Business development is at the heart of strategic thinking and needs imagination and innovation. It should be proactive and anticipatory. It involves the creation of a unique configuration of the company's key features, which will match the challenges of its environment and provides strategic advantage. There are two distinct phases:
The option generation phase, where creativity must be allowed to flourish and diverse ideas emerge.
The option selection phase, where the options are narrowed down through a systematic filtering process.
The process is often iterative with multiple cycles occurring through the two phases.
In the first phase the strategic management team works with the company's management team, engaging in the spirit of divergent thought and experimenting with ideas.
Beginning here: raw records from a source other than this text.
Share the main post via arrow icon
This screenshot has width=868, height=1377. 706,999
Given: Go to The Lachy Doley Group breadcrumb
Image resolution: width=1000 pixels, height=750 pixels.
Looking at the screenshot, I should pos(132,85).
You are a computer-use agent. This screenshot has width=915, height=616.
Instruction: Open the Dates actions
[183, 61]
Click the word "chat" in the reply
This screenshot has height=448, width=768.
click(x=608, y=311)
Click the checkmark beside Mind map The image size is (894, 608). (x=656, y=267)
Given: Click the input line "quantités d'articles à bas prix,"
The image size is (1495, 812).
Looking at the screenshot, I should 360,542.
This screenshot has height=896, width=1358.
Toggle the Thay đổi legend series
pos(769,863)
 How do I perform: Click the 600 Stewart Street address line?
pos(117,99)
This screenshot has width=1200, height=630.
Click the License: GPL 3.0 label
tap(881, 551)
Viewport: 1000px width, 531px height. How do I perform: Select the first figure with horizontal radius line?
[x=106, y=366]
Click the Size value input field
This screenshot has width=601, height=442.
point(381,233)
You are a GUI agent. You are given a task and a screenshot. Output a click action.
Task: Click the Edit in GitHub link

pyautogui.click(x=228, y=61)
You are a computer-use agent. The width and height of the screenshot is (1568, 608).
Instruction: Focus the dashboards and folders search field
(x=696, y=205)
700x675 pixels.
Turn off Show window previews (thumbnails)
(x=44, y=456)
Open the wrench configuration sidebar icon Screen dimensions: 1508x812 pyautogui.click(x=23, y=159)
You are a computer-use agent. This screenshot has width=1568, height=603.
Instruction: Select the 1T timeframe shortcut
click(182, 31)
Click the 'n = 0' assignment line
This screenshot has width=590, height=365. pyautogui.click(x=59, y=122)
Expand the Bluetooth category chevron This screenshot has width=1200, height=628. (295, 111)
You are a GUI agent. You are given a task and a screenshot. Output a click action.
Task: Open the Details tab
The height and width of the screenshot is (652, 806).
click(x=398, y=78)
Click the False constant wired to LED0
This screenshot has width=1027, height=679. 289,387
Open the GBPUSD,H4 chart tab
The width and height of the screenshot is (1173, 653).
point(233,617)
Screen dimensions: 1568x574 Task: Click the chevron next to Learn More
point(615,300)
Strategic management considers external environmental factors (Political, Economic, Social and Technological - PEST) to generate new ideas as a foundation for exploration at this stage. (Aguilar, F. (1967))
In the second phase, strategic management systematically examines the options generated and compares them against information gathered about external environment. Projected figures are produced and risk assessment is performed.
Strategic management uses SWOT (Strengths, Weakness, Opportunities and Threats) analysis (matrix) as broad framework, which will act as a foundation for creative thinking. (Corson, W. (Ed.), (1990).)
When appropriate strategic management adopts target costing over traditional costing methods. Target costing is a Japanese response, gaining acceptance in the west, to the challenge of rapidly changing competitive environments.
Product life cycles are becoming shorter, process methods are increasingly automated and designed to offer a flexible approach to product definition. It has also been argued that as much as 80% of a product's cost is determined before manufacture begins. Consequently the ability to generate reductions in product cost once a product is launched is severely curtailed. In a highly competitive global marketplace, the traditional western approach to product cost definition is seen as inadequate. Target casting throws conventional logic on its head. Instead it asks first "what is a competitive market price?" then, a process of subtraction defines the target cost:
Target cost = Target selling price - Required profit.
To reduce the risk of deterioration of the strategic process strategic options are screened against a range of criteria which includes:
Strategic planning and business development are intrinsically linked; the latter cannot be successfully accomplished without regard to the former.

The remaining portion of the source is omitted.